**Problem A**
Rewrite the stretch of the court opinion from "This is the" through "2 M. R. 443.", putting "granite quarry" in place of "limestone quarry".
**Problem B**
Return each line of the entries below that contains the string "Open".

------ Excerpt ------

We have not overlooked the fact that the Watkins range was what is described by the witnesses as a "flat opening," the ores being found in a horizontal instead of vertical seams. The limits or borders of this opening on the north are not known, and have never been traced. Possibly the opening may extend to and include the vein where the defendants are working. But whether it does or not is doubtful and undetermined. The plaintiffs do not pretend they have traced the Watkins range by drifting north on the Dean tract up to the defendants' works. They claim that they have established a physical connection between the ores in the works and their own by following the Watkins range around through the diggings on Jones' land back again onto Dean's land. But we have already said that the lease of the Watkins range terminated at the east line of the tract, and carried no rights beyond that point.

This is the controlling question in the case, and renders a consideration of the other exceptions unnecessary.

By the Court: The judgment of the circuit court is affirmed.

1. A mortgage described "all the property owned by the Montana Flume and Mining Company" at and near Alder Gulch, etc., in section 10. The property of the company was situate in sections 10, 11, 13 and 14: Held, that only that property in section 10 was covered. Largey v. Sedman, 3 Mont. 473.

2. Description in ejectment, of premises as "limestone quarry containing about three acres." Clement v. Youngman, 40 Pa. St. 341; Post EJECTMENT; Youngman v. Linn, 2 M. R. 443.

3. Incomplete description in mortgage may be supplied in the complaint followed by parol evidence. Began v. O'Reilly, 32 Cal. 11.

4. The word "North" in boundary line of claim shown by parol to mean the magnetic meridian. Jenny Lind Co. v. Bower, 11 Cal. 194; Post Evi

DENCE.

5. Courses in a deed are to be run according to the magnetic meridian. Wells v. Jackson Co. 47 N. H. 261.

------ Source data ------

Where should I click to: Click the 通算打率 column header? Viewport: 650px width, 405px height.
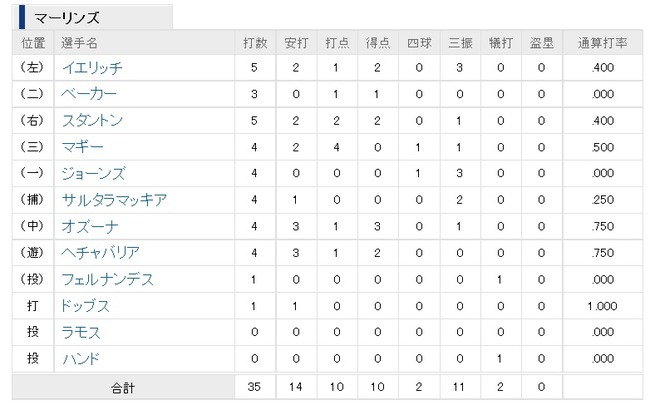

------
------ Source data ------

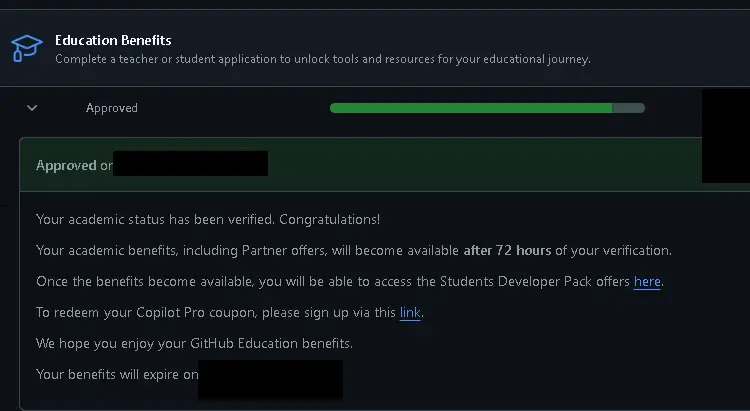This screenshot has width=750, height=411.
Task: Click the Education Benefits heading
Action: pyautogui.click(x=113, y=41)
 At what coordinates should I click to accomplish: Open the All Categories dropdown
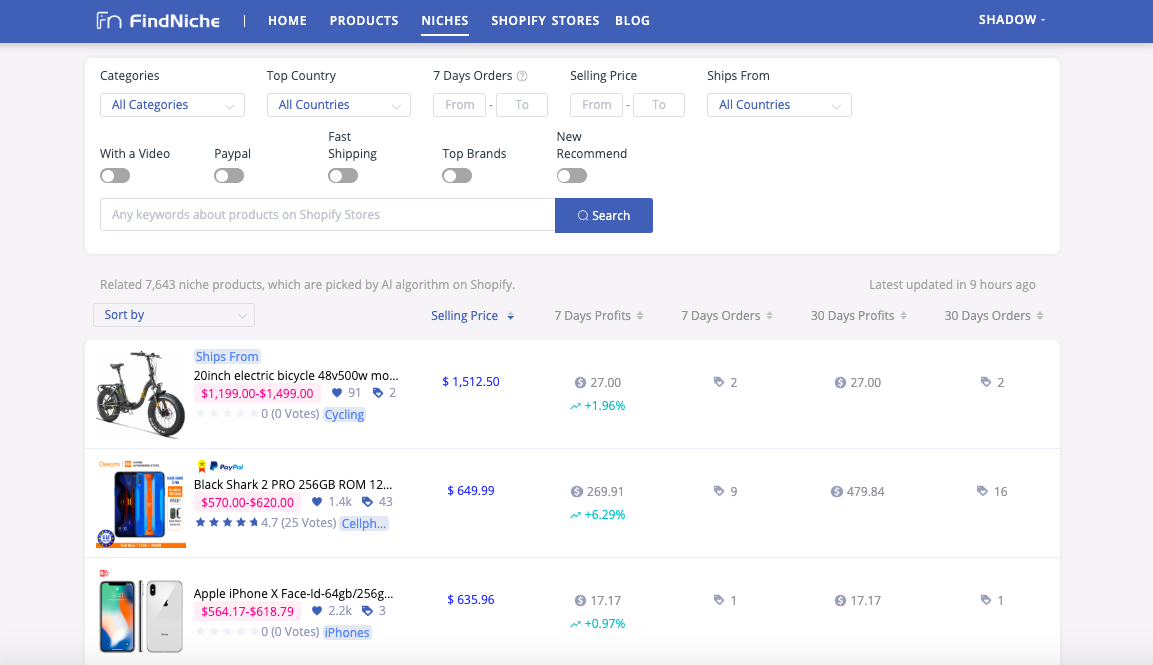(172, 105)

------
------ Source data ------

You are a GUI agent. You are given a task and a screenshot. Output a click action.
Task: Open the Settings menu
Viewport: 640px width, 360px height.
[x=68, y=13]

------

**Written answer A**
This is the controlling question in the case, and renders a consideration of the other exceptions unnecessary.

By the Court: The judgment of the circuit court is affirmed.

1. A mortgage described "all the property owned by the Montana Flume and Mining Company" at and near Alder Gulch, etc., in section 10. The property of the company was situate in sections 10, 11, 13 and 14: Held, that only that property in section 10 was covered. Largey v. Sedman, 3 Mont. 473.

2. Description in ejectment, of premises as "granite quarry containing about three acres." Clement v. Youngman, 40 Pa. St. 341; Post EJECTMENT; Youngman v. Linn, 2 M. R. 443.

**Written answer B**
 At what coordinates should I click to accomplish: Open the All Categories dropdown
Task: Open the Settings menu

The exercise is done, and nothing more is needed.